* **Available records**
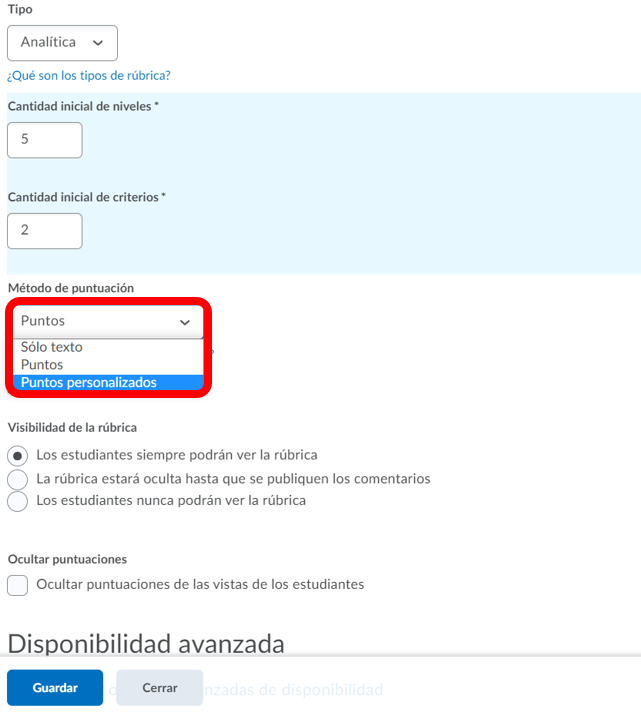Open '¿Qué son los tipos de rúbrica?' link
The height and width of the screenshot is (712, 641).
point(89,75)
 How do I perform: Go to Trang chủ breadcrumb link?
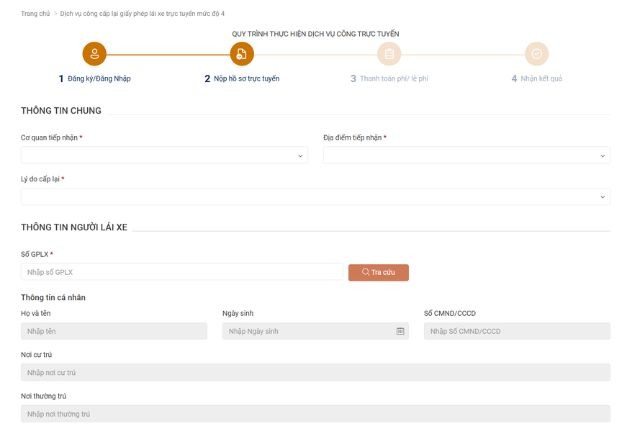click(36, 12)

* * *

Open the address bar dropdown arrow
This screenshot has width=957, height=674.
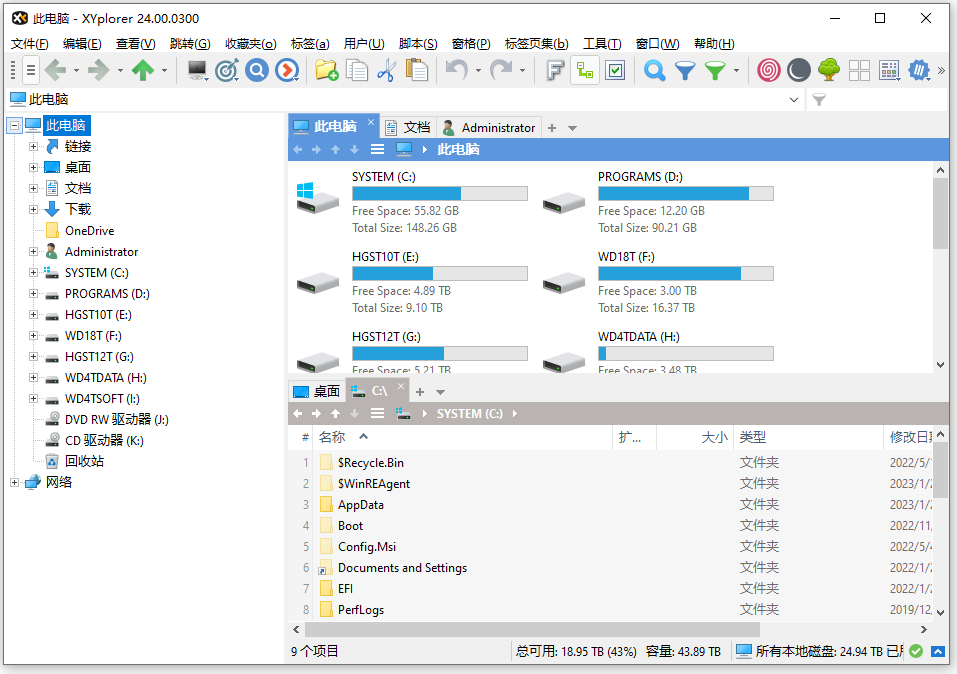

* **About this task**
The lines above, starting at the one with "Open the address bar dropdown arrow" and ending at the one with "This screenshot has width=957, height=674.", are the only ones to return, exactly as written.

* **Problem solution**
Open the address bar dropdown arrow
This screenshot has width=957, height=674.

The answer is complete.